Письмо было адресовано отцу Геннадия. Борису. Борис Павлович умер давно, Геннадию тогда было одиннадцать. Работал на вахте, приезжал раз в два месяца. И Лариса писала ему письма - от руки, перьевой ручкой, с округлыми петлями на "д" и "у". А Борис читал их в каком-нибудь вагон-городке, в балке на шестерых, под чужой лампой.
И Геннадий - тот самый Генка с разбитой коленкой - нашёл это письмо через тридцать лет. Среди маминых вещей, в квартире, которую потом продали. Привёз домой. Положил под подушку.
Четыре года. Каждую ночь правая рука под подушкой.
Я вспомнила, как однажды ночью проснулась и увидела, что он не спит. Лежит на спине, смотрит в потолок. Я спросила: "Не спится?" Он ответил: "Нормально. Спи". И повернулся на правый бок, сунув руку под подушку. Я тогда подумала - привычка. Просто так удобнее. Некоторые люди так засыпают - рука под щекой, рука под подушкой, нога за край кровати. Ничего особенного.
А он держал мамино письмо.
На кухне опять капнул кран. Один удар капли о раковину - гулкий, как точка в конце предложения.
Я сложила лист по тем же заломам. Вчетверо. Аккуратно, совмещая края, чтобы сгибы легли ровно в те же линии. Бумага поддалась привычно - она помнила эту форму, как помнят её старые письма, которые складывали сотни раз.
Подняла его подушку. Положила письмо туда, где нашла - чуть правее центра, ближе к тому месту, куда он опускает руку. Придавила подушкой. Разгладила наволочку.
Постояла.
На полке Лариса Михайловна смотрела мимо меня, мимо объектива, куда-то в сторону окна. Может быть, в сторону двери. Так смотрят, когда ждут - не пришёл ли кто-то. Не вернулся ли.
Я выключила верхний свет, оставила ночник. Легла на свою сторону - левую. Натянула одеяло до подбородка.
Потом развернулась и протянула руку через кровать. Ладонь легла на его подушку - тёплая ткань, плотная набивка, и где-то там, под слоем пуха и хлопка, - почерк женщины, которая учила детей рисовать и ждала мужа с вахты.
Восемь лет рядом. Я знала, что он пьёт чай без сахара, что не переносит запах лаванды, что читает новости с утра в определённом порядке - сначала спорт, потом погоду, потом всё остальное. Знала размер его обуви, дату прививки от столбняка, номер его полиса. Всё, что можно вписать в анкету.
А он каждую ночь засыпал, держа за руку свою маму. И я этого не видела.
Кран на кухне капнул снова. Я пролежала так до утра, ладонью на его подушке. Когда рассвело, за окном загудел мусоровоз, и день стал обычным. Почти обычным. Только правая сторона кровати теперь значила другое.

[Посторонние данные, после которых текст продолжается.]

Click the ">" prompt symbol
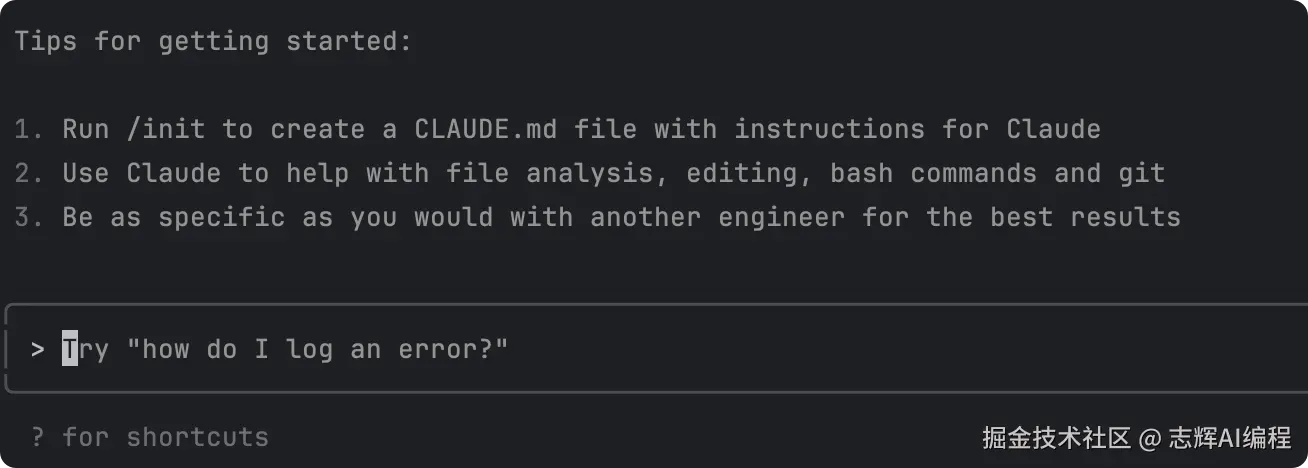Screen dimensions: 1308x468 coord(37,349)
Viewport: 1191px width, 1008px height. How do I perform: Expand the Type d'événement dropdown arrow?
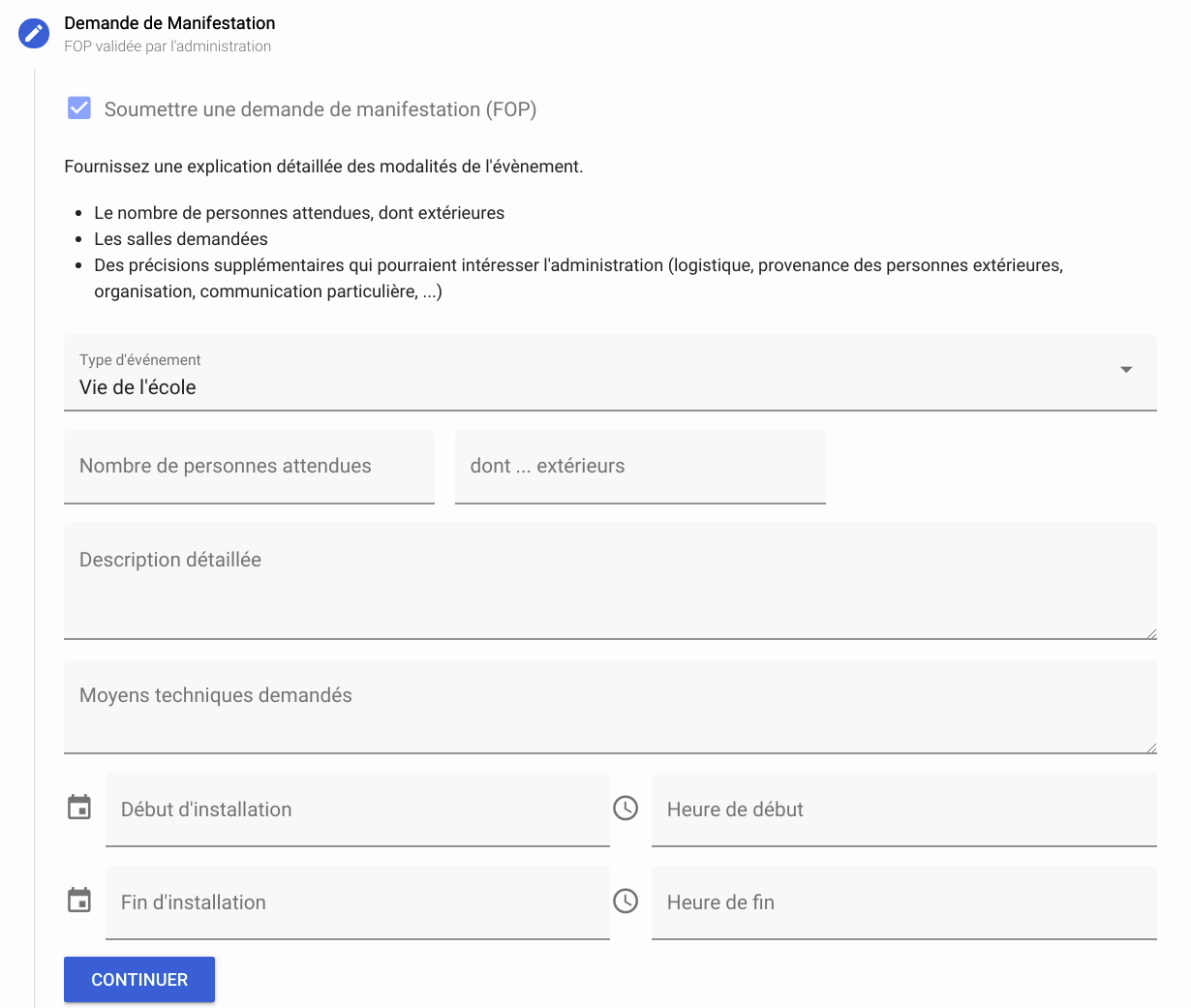click(1126, 370)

В пятницу позвонил Геннадий. Сказал, что объект сложнее, чем думали. Что задержится ещё на три дня. Спросил, всё ли дома нормально.

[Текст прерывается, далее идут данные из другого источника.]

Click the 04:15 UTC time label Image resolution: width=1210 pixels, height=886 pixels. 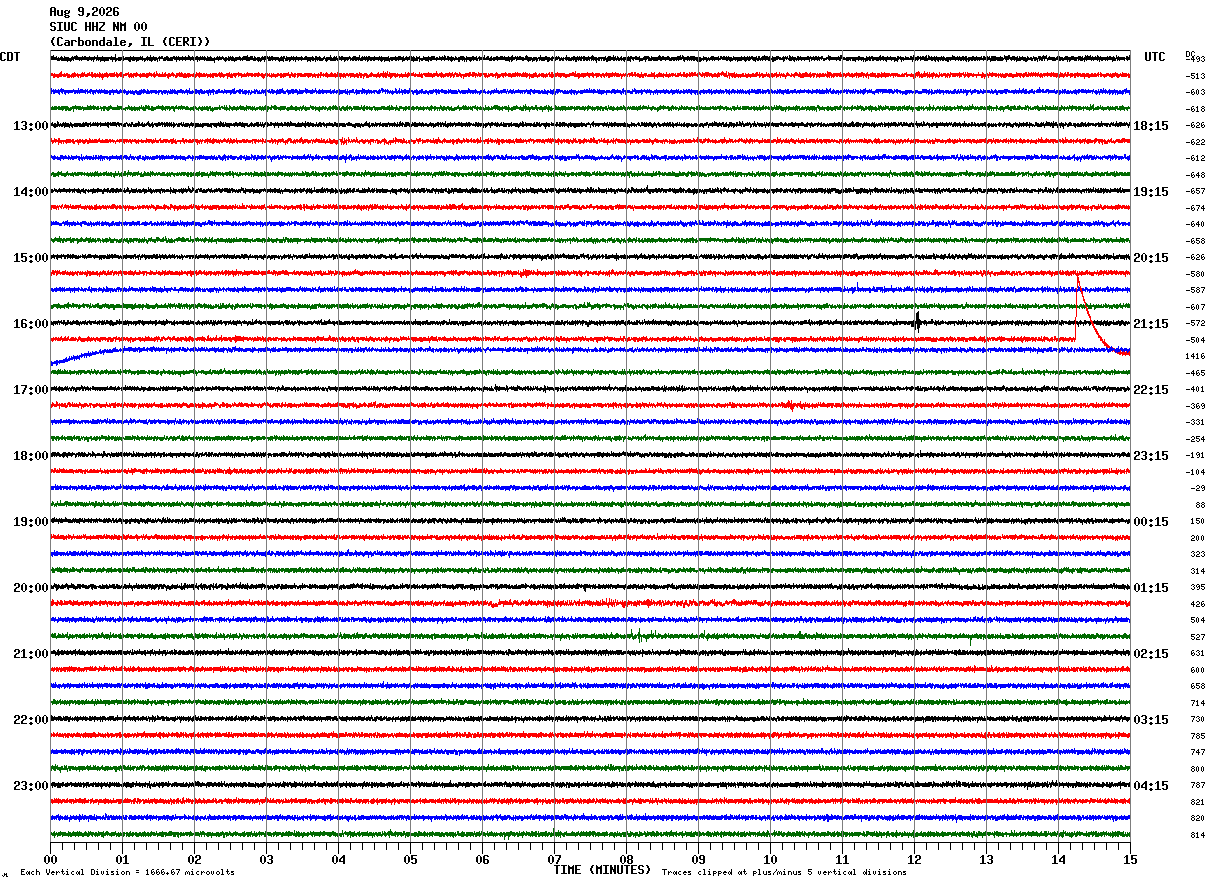1151,786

Я сказала: да, всё нормально. Помолчала. И добавила: "Гена, когда вернёшься - расскажи мне про маму. Про Ларису Михайловну. Что-нибудь. Что хочешь".
В трубке стало тихо. Не молчание паузы, а другая тишина - когда человек слышит то, чего не ожидал, и не знает, что с этим делать. Потом он сказал: "Ладно. Расскажу".
Кран я починила сама. Нашла прокладку в ящике с инструментами, закрутила, проверила. Капать перестало.
В квартире стало тише. Но это была уже другая тишина.